Sono stati mesi intensi, trascorsi tra il Don Bosco Child Protection Centre e la sede VIS di Ashaiman, interrotti soltanto da una breve visita alla casa salesiana di Sunyani e alla loro Boys Home. Rimanere in equilibrio tra queste due realtà è stata una sfida quotidiana, ma anche una preziosa occasione di crescita umana e professionale: alternare il servizio concreto e gratuito accanto ai ragazzi a un lavoro di ufficio nell’ambito che più mi sta a cuore, quello della child protection, mi ha permesso di sperimentarmi in ambienti molto diversi e di mettermi in gioco con tutto ciò che sono, non solo con quello che so fare. In questo continuo reinventarmi, mi sono scontrata con limiti che non sapevo di avere, riconosciuto ciò che mi appesantisce, e fatto nascere dubbi là dove ero convinta di avere certezze. Eppure, in mezzo a tutto questo, il desiderio di servire è rimasto la bussola più vera.

Ho scoperto ben presto che i nostri talenti, per quanto preziosi possano essere, non bastano. Di fronte alla povertà e alla sofferenza che qui si incontra quotidianamente, quello che si può fare è spesso molto poco. Non sempre – anzi, quasi mai – si può “fare” qualcosa, e allora non rimane che “esserci”, con tutto l’amore di cui si è capaci. E in questo esserci, fragile e imperfetto, io ho trovato il senso più vero del mio servizio.

I bambini che ho incontrato, lungi dall’essere banali “destinatari” del mio volontariato, sono stati la luce costante di questi mesi. I loro sguardi meravigliati e i loro sorrisi pieni di vita hanno continuato a ricordarmi ogni giorno il significato della mia presenza qui, anche quando la rotta sembrava smarrita e la mia fede vacillare. È stato grazie alla loro presenza e al modo in cui hanno saputo accogliermi e custodirmi che ho potuto accettare e abbracciare anche il mio sentirmi spesso un “servo inutile”, trasformandolo in un atto di amore autentico e profondo, capace di dare un senso nuovo al mio cammino.

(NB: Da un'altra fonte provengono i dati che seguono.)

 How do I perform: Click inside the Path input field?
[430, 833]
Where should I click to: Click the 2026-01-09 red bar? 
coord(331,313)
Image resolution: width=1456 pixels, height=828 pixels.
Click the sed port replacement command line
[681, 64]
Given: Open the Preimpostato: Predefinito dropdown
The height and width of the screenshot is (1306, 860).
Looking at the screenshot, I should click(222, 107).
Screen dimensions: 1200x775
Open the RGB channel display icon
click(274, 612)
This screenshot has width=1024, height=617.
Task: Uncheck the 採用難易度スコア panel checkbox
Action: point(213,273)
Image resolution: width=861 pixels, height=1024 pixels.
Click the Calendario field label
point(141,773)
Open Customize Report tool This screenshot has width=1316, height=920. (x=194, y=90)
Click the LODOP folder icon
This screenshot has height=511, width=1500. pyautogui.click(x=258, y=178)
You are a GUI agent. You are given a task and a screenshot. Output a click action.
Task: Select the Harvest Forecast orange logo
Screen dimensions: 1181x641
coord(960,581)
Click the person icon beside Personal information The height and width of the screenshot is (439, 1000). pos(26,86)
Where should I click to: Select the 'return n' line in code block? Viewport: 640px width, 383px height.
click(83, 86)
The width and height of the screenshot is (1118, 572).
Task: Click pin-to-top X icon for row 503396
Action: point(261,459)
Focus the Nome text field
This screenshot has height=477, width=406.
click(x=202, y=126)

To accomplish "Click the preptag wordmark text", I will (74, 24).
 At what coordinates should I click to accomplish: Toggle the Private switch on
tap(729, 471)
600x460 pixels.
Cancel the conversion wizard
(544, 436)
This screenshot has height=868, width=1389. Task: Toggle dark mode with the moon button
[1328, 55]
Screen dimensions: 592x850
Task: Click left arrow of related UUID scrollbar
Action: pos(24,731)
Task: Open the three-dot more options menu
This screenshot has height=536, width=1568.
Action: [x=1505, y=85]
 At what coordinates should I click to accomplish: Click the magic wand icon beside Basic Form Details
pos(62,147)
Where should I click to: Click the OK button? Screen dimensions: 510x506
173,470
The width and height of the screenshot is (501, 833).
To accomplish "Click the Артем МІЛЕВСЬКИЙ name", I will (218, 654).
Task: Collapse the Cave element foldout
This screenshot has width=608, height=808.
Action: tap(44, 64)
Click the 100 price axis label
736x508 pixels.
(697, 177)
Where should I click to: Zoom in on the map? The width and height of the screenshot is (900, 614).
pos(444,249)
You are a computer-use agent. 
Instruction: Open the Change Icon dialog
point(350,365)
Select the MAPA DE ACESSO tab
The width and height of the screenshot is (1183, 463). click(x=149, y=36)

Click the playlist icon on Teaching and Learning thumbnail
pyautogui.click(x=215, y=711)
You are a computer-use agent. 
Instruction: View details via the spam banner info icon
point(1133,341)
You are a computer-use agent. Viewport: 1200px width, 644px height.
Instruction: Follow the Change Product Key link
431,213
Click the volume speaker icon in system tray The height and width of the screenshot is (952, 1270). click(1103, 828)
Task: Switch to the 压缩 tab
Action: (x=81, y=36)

È stata – e continua ad essere – un’esperienza travolgente, ricca di scoperte, di cambiamenti, di cadute e di riprese, che mi ha donato tanto e al tempo stesso mi ha messa profondamente in discussione. Ha fatto crollare certezze, aperto domande, allargato prospettive. So che ci vorrà tempo per rimettere insieme tutti i pezzi, rielaborare, capire davvero come mi ha cambiata e in che direzione mi porterà.

Non manca molto alla mia partenza, ma so con certezza che tutto ciò che questo Paese mi ha regalato non si esaurirà una volta tornata in Italia. Quanto ho visto e vissuto, la bellezza e la sofferenza che ho incontrato, continueranno a vivere in me e saranno il seme di nuovi sguardi, di nuove scelte, di un modo diverso di abitare il mondo.

Per ora, non mi resta che dire “Medase paa” Ghana, perché adesso so di avere un’altra casa che mi aspetta qui.